Feed流 = 用户关注的人发布的内容,按时间倒序排列

为什么信息流难设计?

难点1:写放大 — 大V发一条内容(1次写)→ 1000万粉丝的收件箱各写一份 → 1000万次写操作

难点2:读聚合 — 用户关注了1000个人 → 查每个人最新内容 → 合并排序 → 1000次查询,太慢了

难点3:实时性 — 大V刚发的内容 → 粉丝刷新后立刻要看到 → 不能有太长延迟


二、三种模式深度剖析

模式一:推模式(写扩散 / Push)

原理: 发布者发内容时 → 主动推送到所有粉丝的"收件箱" → 粉丝刷新时只读自己收件箱

数据结构: Redis ZSet,Key: feed:inbox:{userId},Value: 帖子ID,Score: 发布时间戳

代码实现:

python
from concurrent.futures import ThreadPoolExecutor

executor = ThreadPoolExecutor(max_workers=10)


# 发布帖子(写扩散)
def publish_post(user_id: int, post: dict) -> None:
    post_dao.insert(post)

    followers = follow_dao.get_followers(user_id)
    executor.submit(push_to_followers, post, followers)


def push_to_followers(post: dict, followers: list[int]) -> None:
    timestamp = post["create_time"].timestamp()
    post_id = str(post["id"])
    batch_size = 100
    pipe = redis.pipeline()

    for i in range(0, len(followers), batch_size):
        batch = followers[i:i + batch_size]
        for follower_id in batch:
            key = f"feed:inbox:{follower_id}"
            pipe.zadd(key, {post_id: timestamp})
            pipe.zremrangebyrank(key, 0, -1001)  # 只保留最新1000条
            pipe.expire(key, 7 * 24 * 3600)
        pipe.execute()
        pipe = redis.pipeline()


# 读取首页信息流
def get_home_feed(user_id: int, page: int, page_size: int) -> list[dict]:
    key = f"feed:inbox:{user_id}"
    start = page * page_size
    end = start + page_size - 1

    post_ids = redis.zrevrange(key, start, end)
    if not post_ids:
        return []

    return post_dao.get_by_ids([int(pid) for pid in post_ids])

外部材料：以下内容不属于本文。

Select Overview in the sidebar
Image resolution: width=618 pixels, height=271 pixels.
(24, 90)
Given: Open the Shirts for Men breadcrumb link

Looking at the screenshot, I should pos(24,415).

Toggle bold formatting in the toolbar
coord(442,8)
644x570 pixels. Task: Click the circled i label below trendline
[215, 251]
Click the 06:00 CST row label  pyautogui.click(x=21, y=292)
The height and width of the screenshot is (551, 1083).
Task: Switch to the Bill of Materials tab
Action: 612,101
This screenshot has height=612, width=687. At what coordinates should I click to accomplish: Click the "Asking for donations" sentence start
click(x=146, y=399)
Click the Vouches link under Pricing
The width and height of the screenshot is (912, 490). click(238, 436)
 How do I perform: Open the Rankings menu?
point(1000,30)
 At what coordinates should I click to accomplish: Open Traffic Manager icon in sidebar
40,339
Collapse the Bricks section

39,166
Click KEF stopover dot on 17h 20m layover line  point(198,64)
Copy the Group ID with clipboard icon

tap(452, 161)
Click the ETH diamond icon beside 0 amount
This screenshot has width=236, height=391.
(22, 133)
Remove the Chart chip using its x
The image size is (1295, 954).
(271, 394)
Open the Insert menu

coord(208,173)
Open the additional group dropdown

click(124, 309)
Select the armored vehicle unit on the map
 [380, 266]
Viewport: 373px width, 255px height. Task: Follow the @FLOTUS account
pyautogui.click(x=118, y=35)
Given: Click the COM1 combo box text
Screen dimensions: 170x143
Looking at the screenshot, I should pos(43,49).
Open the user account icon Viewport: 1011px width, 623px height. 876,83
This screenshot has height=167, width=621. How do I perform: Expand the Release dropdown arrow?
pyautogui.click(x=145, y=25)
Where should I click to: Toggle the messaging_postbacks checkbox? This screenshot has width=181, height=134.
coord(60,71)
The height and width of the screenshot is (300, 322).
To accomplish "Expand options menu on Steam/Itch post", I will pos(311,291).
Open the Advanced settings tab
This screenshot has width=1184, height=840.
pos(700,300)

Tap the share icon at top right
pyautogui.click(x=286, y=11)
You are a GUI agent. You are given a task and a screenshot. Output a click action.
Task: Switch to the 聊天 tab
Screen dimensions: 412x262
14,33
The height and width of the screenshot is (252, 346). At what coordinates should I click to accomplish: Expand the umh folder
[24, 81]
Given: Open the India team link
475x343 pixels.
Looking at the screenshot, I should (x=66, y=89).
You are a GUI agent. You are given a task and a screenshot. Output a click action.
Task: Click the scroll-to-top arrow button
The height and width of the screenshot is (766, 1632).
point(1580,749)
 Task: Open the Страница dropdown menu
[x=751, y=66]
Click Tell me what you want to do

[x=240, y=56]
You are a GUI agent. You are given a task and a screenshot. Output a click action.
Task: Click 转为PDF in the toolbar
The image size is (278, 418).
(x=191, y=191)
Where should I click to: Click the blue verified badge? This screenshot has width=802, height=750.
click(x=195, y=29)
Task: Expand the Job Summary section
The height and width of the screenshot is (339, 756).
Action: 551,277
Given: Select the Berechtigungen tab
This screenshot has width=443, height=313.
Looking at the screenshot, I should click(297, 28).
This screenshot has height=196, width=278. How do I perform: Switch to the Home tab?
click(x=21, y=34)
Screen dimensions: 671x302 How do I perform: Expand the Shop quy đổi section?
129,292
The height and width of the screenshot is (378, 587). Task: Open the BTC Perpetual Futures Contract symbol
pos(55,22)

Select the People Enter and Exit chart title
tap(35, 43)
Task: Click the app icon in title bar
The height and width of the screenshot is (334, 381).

优点: 读性能极好 → 只读自己的收件箱 → 一次Redis查询 → 毫秒级响应

缺点: 写放大严重 → 大V发一条要写1000万次

适用场景: 粉丝不多(<10万),普通社交网络


模式二:拉模式(读扩散 / Pull)

原理: 发布者只写自己的"发件箱",粉丝刷新时拉取所有关注者的最新内容并合并

代码实现:

python
from concurrent.futures import ThreadPoolExecutor, TimeoutError as FutureTimeoutError

executor = ThreadPoolExecutor(max_workers=20)


def publish_post(user_id: int, post: dict) -> None:
    """发布帖子(只写自己的发件箱)"""
    post_dao.insert(post)

    outbox_key = f"feed:outbox:{user_id}"
    redis.zadd(outbox_key, {str(post["id"]): post["create_time"].timestamp()})
    redis.zremrangebyrank(outbox_key, 0, -1001)


def get_home_feed(user_id: int, page: int, page_size: int) -> list[dict]:
    """读取首页信息流(读扩散)"""
    following_ids = follow_dao.get_following(user_id)
    if not following_ids:
        return []

    fetch_count = page_size * 3
    all_post_ids: list[int] = []

    def fetch_from_outbox(follow_id: int) -> list[int]:
        outbox_key = f"feed:outbox:{follow_id}"
        return [int(pid) for pid in redis.zrevrange(outbox_key, 0, fetch_count - 1)]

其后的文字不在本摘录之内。